Monday, September 6, 2010

499


Last night was the program launch, where all the poets and non-fictioners and fictioners and professors get together, have a few drinks laced with vodka, leave ice rings on the tablecloth, eat celery and meatballs on sticks and talk about the year to come.

For us, of course, there was a little tremor of excitement in that this is it. Our final hurrah. Tomorrow afternoon, strange dreams notwithstanding, I will turn in the very first draft of my manuscript, and in April, I will turn in a draft I'd hope wouldn't be far from publishable.

The chapbook continues to receive good news, as if this early-September everyone's cogs are shifting. This time, an editor emailed me and asked if I'd be willing to tweak some poems in order to help it become a better contender for the prize. Indeed--I think any poet would be willing to consider those changes. The nature of the poet's relationship to his or her own work is strange--we can be defensive about specific word choice, we can be such stumbly puppy-types who would sacrifice our lambs entirely in the face of publication. One must tread carefully; one must also feel grateful that any editor would be willing to take the time to dust off a manuscript, to help it become a stronger book.
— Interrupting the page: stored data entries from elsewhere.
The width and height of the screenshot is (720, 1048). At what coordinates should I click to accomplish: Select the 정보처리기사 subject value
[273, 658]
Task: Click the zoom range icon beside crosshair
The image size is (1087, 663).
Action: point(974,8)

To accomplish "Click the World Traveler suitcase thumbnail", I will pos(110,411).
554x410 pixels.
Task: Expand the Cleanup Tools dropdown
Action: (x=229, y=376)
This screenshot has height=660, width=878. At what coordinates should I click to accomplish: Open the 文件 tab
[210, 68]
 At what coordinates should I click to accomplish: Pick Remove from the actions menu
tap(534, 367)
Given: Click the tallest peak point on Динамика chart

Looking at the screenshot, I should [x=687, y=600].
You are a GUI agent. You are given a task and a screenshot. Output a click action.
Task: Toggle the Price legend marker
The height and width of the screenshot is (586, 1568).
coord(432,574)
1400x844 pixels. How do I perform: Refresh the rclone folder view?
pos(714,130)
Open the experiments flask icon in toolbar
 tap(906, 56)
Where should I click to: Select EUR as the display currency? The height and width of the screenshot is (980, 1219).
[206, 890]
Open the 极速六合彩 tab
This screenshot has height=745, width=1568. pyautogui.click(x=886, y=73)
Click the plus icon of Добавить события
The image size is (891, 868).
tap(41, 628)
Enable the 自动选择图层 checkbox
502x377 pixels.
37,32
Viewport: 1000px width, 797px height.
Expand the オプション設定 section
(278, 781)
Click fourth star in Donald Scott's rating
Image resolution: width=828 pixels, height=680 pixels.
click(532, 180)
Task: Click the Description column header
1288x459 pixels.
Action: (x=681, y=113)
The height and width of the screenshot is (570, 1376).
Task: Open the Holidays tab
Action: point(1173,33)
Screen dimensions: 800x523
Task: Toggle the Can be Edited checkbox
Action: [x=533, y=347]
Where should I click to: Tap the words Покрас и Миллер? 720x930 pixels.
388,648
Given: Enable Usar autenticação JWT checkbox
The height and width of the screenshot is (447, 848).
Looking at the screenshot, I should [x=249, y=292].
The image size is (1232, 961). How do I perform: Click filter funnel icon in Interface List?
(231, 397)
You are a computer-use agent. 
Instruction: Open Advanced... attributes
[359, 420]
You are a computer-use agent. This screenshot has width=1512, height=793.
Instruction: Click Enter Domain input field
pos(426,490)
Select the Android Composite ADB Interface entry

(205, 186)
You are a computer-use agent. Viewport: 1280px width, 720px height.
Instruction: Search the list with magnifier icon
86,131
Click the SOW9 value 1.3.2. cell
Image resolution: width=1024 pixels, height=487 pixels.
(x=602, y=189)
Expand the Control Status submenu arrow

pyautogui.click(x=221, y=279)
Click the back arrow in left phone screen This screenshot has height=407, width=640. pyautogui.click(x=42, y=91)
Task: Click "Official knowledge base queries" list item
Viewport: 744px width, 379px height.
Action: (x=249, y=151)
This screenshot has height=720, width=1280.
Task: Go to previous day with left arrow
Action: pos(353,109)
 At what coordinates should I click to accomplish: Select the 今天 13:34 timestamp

Tomorrow is the first day of classes; today I spent some time leaning over the warm photocopier, watching my syllabus slip through the machine, staple, staple, staple, staple... the poetry packet for the next class, little binder clips, straight and organized in my expanding folder. My thesis isn't quite so well lined up, but I have a four-hour gap between teaching and studenting, and though I have errands, I know how the time will fill. Collations and binder clips.